Je mets ces deux grands noms ensemble, par l'effet combiné de l'éloignement des lieux, de la difficulté de lire Mozart, et du mépris des Italiens pour les artistes étrangers: on peut dire que Mozart et Rossini ont débuté ensemble en Italie vers l'an 1812.
Aujourd'hui il y a un maestro qui fait oublier l'auteur de Tancrède: c'est celui de la Gazza ladra, de Zelmire, de Sémiramis, de Mosè, d'Otello; c'est le Rossini de 1820[53].
Je supplie que l'on me permette une seconde comparaison.

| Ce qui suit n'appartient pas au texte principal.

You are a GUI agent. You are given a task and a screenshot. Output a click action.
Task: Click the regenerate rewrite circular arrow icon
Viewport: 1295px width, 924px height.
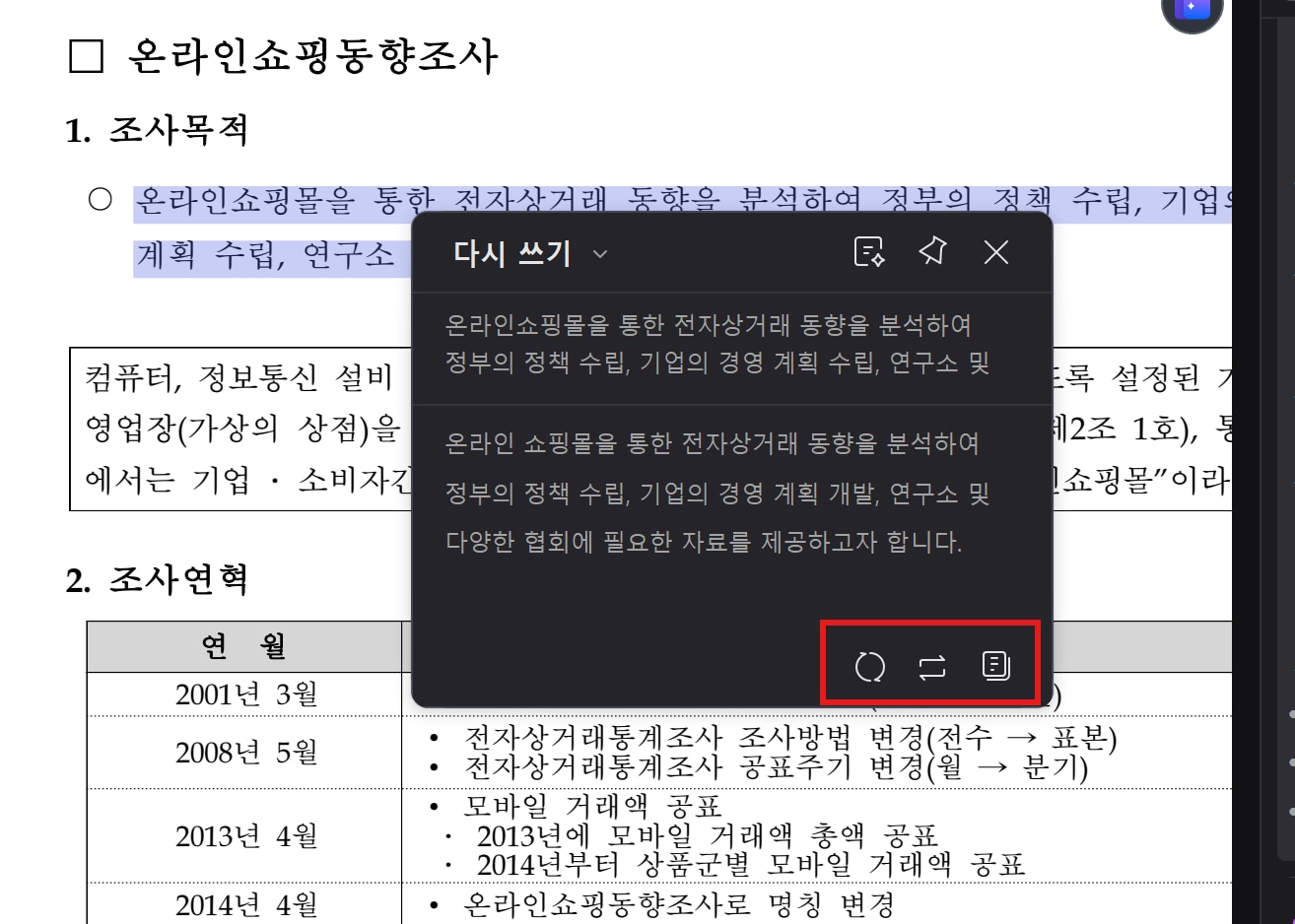pos(869,667)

Voyez deux rivières majestueuses prendre leur source en des contrées éloignées, parcourir des régions fort différentes, et cependant finir par confondre leurs eaux: tels sont le Rhône et la Saône. Le Rhône tombe des glaciers du mont Saint-Gothard, entre la Suisse et l'Italie. La Saône prend sa source dans le nord de la France; le Rhône parcourt en bondissant la vallée étroite et pittoresque du Valais; la Saône arrose les fertiles campagnes de la Bourgogne. Ces grands cours d'eau viennent enfin se réunir sous les murs de Lyon, pour former ce fleuve majestueux et rapide, le plus beau de France, qui va passer si vivement sous les arcades du pont Saint-Esprit, et faire trembler le plus hardi nautonier.
Telle est l'histoire des deux écoles de musique, l'allemande et l'italienne; elles ont pris naissance en lieux bien distants, Dresde et Naples. Alexandre Scarlatti créa l'école d'Italie, Bach créa l'école allemande[54].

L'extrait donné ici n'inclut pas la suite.